In Xanadu did Kubla Khan
A stately pleasure-dome decree:
Where Alph, the sacred river, ran
Through caverns measureless to man
Down to a sunless sea.
So twice five miles of fertile ground
With walls and towers were girdled round:
And there were gardens bright with sinuous rills
Where blossomed many an incense-bearing tree;
And here were forests ancient as the hills,
Enfolding sunny spots of greenery.

But oh! that deep romantic chasm which slanted
Down the green hill athwart a cedarn cover!

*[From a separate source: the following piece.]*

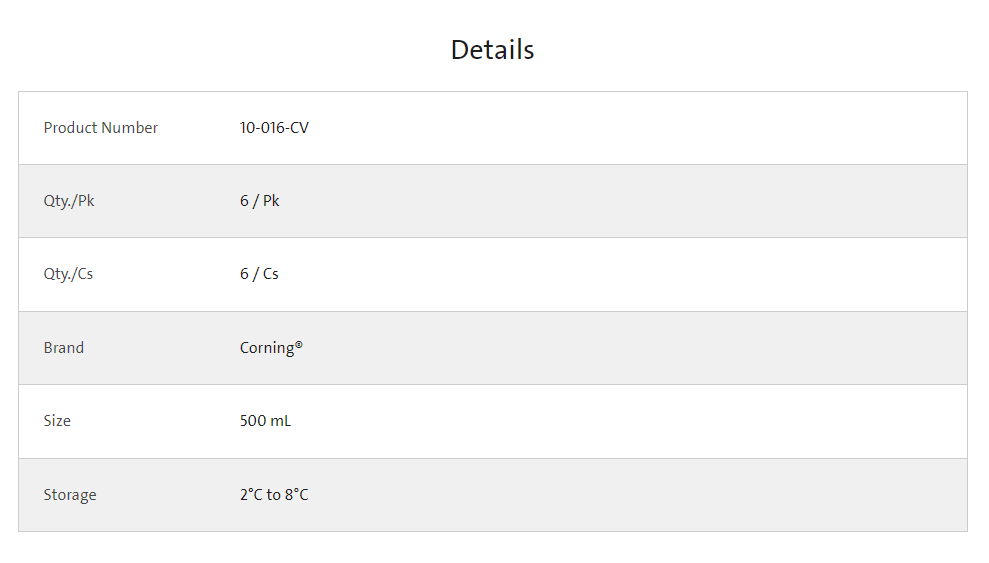Select the Brand label
The width and height of the screenshot is (989, 563).
point(64,348)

A savage place! as holy and enchanted
As e’er beneath a waning moon was haunted
By woman wailing for her demon-lover!
And from this chasm, with ceaseless turmoil seething,
As if this earth in fast thick pants were breathing,
A mighty fountain momently was forced;
Amid whose swift half-intermitted burst
Huge fragments vaulted like rebounding hail,
Or chaffy grain beneath the thresher’s flail:
And ‘mid these dancing rocks at once and ever
It flung up momently the sacred river.
Five miles meandering with a mazy motion
Through wood and dale the sacred river ran,
Then reached the caverns measureless to man,
And sank in tumult to a lifeless ocean:
And ‘mid this tumult Kubla heard from far
Ancestral voices prophesying war!
The shadow of the dome of pleasure
Floated midway on the waves:
Where was heard the mingled measure
From the fountain and the caves.
It was a miracle of rare device,
A sunny pleasure-dome with caves of ice!

A damsel with a dulcimer
In a vision once I saw:
It was an Abyssinian maid,
And on her dulcimer she played,
Singing of Mount Abora.
Could I revive within me
Her symphony and song,
To such a deep delight ‘t would win me
That with music loud and long,
I would build that dome in air,
That sunny dome! those caves of ice!
And all who heard should see them there,
And all should cry, Beware! Beware!
His flashing eyes, his floating hair!
Weave a circle round him thrice,
And close your eyes with holy dread,
For he on honey-dew hath fed,
And drunk the milk of Paradise.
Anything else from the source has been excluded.